An interview on 07/02/2025 at 2:31 PM with the DON confirmed that the report was called to APS more than two hours after the allegation of abuse was made.
C.
A review of the facility's Investigation Report Abuse-Physical sent to the state agency's email on 06/19/2025 at 11:36 AM revealed that a bruise was discovered on Resident 1's left thigh on 06/10/2025. Further review of the report revealed that on 06/13/2025 at 9:27 PM the charge nurse notified the DON per phone that Resident 1 was stating the bruise on their left thigh had been caused by an NA pushing on the resident's thigh during a transfer. The bruise and allegation were reported to APS on 06/18/2025 at 10:06 AM.
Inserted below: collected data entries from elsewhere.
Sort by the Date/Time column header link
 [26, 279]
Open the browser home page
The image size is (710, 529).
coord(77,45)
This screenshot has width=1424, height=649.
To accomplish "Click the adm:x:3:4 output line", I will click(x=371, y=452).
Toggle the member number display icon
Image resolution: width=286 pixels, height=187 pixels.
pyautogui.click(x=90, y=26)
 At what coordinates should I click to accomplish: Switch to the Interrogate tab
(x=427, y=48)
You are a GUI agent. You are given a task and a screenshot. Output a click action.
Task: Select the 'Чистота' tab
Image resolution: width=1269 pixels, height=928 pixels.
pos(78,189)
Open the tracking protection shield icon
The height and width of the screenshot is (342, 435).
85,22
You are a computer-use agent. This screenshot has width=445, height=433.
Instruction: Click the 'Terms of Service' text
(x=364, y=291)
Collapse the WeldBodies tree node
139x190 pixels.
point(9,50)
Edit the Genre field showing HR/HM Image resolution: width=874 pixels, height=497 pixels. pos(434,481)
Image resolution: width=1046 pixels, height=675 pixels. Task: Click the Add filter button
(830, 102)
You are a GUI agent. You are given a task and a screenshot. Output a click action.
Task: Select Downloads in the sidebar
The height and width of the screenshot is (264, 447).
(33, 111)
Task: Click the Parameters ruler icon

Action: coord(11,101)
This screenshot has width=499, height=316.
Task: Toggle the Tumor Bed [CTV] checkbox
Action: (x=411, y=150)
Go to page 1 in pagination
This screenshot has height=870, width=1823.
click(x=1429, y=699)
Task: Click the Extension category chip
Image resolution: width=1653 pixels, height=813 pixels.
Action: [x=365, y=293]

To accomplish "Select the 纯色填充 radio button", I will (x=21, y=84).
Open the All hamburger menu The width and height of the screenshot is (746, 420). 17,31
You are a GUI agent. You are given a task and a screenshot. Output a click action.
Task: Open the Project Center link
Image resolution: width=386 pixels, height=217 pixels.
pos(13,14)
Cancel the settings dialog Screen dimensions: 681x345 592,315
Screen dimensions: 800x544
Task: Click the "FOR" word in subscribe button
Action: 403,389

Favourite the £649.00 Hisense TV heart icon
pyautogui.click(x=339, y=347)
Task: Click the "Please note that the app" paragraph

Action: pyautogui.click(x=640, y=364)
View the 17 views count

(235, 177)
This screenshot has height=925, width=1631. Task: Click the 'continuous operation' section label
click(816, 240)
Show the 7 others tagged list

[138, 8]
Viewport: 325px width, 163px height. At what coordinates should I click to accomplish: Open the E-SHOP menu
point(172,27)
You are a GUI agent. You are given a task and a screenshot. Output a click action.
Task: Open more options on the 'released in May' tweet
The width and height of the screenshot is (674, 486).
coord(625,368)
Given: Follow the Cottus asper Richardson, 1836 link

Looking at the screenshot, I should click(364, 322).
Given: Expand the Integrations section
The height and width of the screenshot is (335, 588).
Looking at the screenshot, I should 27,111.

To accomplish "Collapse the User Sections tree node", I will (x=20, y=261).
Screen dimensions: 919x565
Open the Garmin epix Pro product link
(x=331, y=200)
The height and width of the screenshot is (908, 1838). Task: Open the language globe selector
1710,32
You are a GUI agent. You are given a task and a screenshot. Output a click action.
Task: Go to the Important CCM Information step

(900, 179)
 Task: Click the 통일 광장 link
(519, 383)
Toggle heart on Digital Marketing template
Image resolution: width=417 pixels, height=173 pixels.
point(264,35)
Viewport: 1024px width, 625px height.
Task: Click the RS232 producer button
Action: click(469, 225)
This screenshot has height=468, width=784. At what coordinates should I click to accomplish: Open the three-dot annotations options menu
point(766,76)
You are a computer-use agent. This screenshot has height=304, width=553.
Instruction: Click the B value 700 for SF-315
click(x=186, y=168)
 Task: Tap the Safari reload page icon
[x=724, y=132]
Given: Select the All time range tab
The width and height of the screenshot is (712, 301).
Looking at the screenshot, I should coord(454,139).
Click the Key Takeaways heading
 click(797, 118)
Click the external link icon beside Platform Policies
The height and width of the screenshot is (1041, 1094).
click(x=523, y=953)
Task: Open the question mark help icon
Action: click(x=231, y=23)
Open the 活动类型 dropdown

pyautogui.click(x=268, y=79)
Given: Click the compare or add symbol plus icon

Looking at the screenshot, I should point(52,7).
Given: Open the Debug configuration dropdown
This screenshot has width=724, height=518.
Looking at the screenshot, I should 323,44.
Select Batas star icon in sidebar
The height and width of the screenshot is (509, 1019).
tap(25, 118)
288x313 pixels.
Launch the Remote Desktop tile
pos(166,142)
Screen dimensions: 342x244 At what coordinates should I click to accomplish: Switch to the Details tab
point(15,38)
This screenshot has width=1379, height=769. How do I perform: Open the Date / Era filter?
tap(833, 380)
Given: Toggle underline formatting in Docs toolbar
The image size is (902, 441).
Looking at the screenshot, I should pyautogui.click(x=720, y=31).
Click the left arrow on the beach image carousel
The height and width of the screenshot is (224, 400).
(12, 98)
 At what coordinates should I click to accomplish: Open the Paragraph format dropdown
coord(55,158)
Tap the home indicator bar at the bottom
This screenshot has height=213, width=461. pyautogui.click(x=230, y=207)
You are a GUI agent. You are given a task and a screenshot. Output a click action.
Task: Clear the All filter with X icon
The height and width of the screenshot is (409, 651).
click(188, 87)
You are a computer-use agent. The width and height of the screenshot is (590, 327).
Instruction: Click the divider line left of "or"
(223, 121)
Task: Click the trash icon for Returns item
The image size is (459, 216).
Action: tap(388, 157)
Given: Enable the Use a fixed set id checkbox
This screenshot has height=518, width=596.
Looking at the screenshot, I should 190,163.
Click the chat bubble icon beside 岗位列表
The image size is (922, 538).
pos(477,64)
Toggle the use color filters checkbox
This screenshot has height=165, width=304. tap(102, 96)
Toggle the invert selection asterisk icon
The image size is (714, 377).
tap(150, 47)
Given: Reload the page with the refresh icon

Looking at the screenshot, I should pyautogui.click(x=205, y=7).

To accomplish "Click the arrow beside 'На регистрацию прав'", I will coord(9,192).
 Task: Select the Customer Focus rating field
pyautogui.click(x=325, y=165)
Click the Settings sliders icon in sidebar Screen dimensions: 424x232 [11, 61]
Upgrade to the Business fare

A review of an undated summary written by the DON revealed that the DON spoke with Resident 1 about the bruise on 06/14/2025 at 9:20 AM, and Resident 1 stated that NA had pushed their forearm into Resident 1's leg to adjust the resident's position while transferring them to the toilet using the Hoyer lift (a mechanical device used to lift and transfer residents). At an unspecified time on 06/17/2025 the DON was notified that Resident 1 had expressed being afraid of the NA. The incident was not reported to APS until 06/18/2025 at 10:06 AM.
An interview on 07/02/2025 at 2:31 PM with the DON confirmed that the report was called to APS more than two hours after the allegation of abuse was made.